▸ **Stored data**
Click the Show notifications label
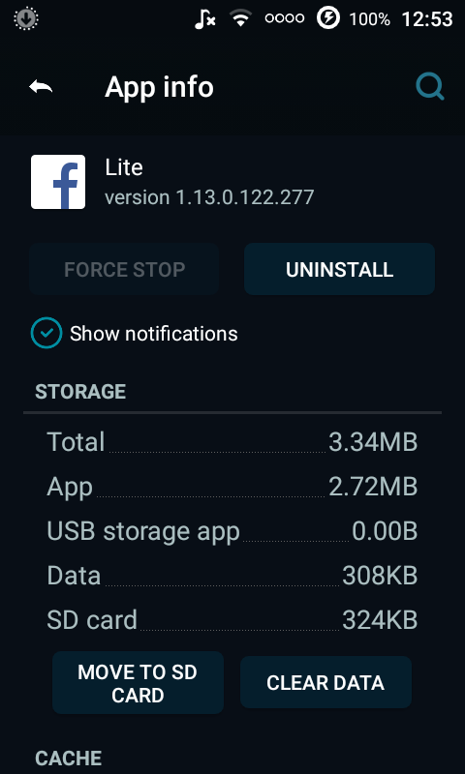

...

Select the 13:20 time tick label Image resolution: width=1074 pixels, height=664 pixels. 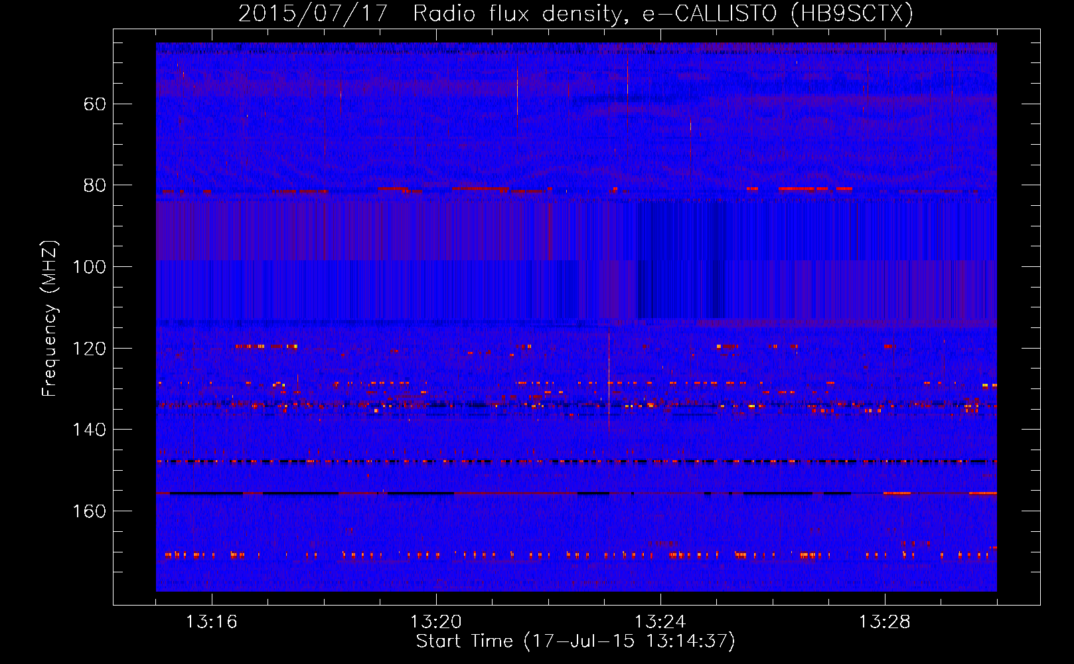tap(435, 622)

* * *

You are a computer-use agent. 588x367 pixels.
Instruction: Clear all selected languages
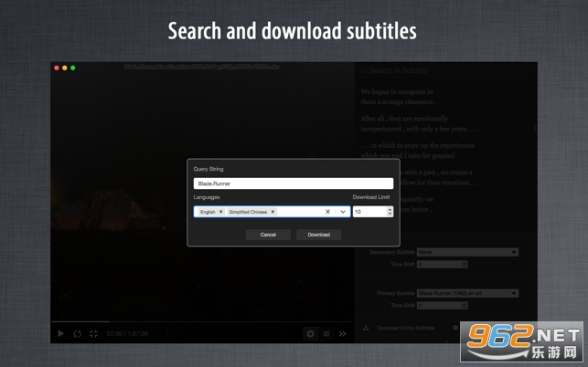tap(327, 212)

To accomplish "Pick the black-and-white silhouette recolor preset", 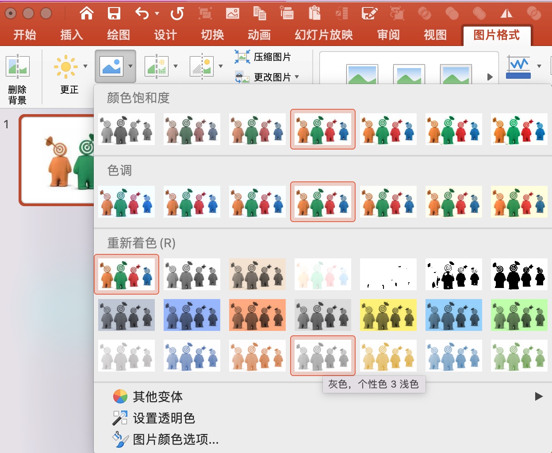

▸ **Goal of the exercise**
With the pictures removed from your copy, retype the lines above from the one that contains "Instruction: Clear all selected languages" through the one that contains "the black-and-white silhouette", exactly.

▸ **Solution for this problem**
Instruction: Clear all selected languages
tap(327, 212)

To accomplish "Pick the black-and-white silhouette recolor preset", 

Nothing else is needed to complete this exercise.